So if you’re thinking about buying a house or refinancing your current home. Saving for your down payment is just part of the picture. When you’re ready to consult a lender to find out if you can be approved for a home loan, the lender will base a decision on your credit profile, income, assets, job history and debt-to-income ratio.
Below are the top 7 reasons Buyers get turned down for a mortgage. It’s time to arm yourself with information that will ensure you get a “Yes” from your lender.
1. Poor credit is the #1 reason . . . Cash may be king, but a high credit score is even better. That is why it’s so important to maintain your credit score. That score, known as your FICO score, is one of the primary ways lenders evaluate you as a reliable borrower – that is, someone who’s likely to pay back the money in full. A borrower may have a large down payment or excellent equity built-up in their current house, but if their credit score is under 600, obtaining a new loan or refinance is going to be challenging. A score of 720 or higher generally indicates a positive financial history; a score below 680 could not only be detrimental, but lead to a higher interest rate. Even FHA (Federal Housing Administration) loans, which have traditionally catered to borrowers with lower FICO scores, have an average borrower credit score of 684, which is above the national average.
2. Insufficient Cash – If the borrower doesn’t have a large down payment (3.5% for FHA and 10%-20% for most other banks) and strong excess liquidity (cash), most banks don’t want to take the risk on funding their loan.
3. Lack of income – The borrower doesn’t have consistent proof of income for the last two years. Regardless of how good their credit score is or how much equity they have in their home, if they can’t show the bank proof of income, obtaining loan approval will be tough. This can be a big hurdle in the loan process, particularly for retired borrowers.
4. Unemployment – Most lenders want to see at least two years of job stability to issue a home loan approval. However, this is not an absolute guideline with some. If you change jobs but stay in the same line of work, it may not create a problem – especially if the job change is an advancement or an increase in income.
5. Self employment – Lenders are looking at self-employed applicants with a lot more scrutiny these days, making it very tough for these borrowers to get approved. You may have to put more work into finding lenders who are willing to work with you.
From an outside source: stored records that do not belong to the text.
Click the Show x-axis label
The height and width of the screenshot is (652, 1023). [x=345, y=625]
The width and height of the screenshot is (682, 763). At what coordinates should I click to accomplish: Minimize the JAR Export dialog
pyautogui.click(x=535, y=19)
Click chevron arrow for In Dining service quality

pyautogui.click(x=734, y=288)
Expect to pay higher interest rates than the ones you see advertised; those rates are for borrowers who are considered to be particularly creditworthy because of their steady, verifiable incomes and excellent credit scores.
6. Debt – We probably should have made this the #2 reason . . . Borrower has excessive debt and their debt-to-income ratio exceeds the bank’s guidelines. Your DTI – your debt-to-income ratios are the most direct indication about whether you are going to be able to afford to repay the money you want to borrow. Find out how to calculate your DTI here.
7. Lying on the application – Banks have learned their lesson and are no longer putting up with borrowers stretching the truth on their applications.
Today’s stricter mortgage guidelines are surely for the betterment of the industry and our overall economy, but at the same time many home buyers are quickly realizing that high FICO scores and stable income aren’t always enough in qualifying for a home loan. The TCR Group knows what matters most to you when buying or refinancing your home. Our Lenders are here to handle most every situation professionally and ethically. We value your time, finances and real estate goals and we want to make your home buying experience a pleasant and memorable one. When you or anyone you know is thinking of buying or Investing in the Inland Empire, feel free to contact us. We’re here for you when you need us.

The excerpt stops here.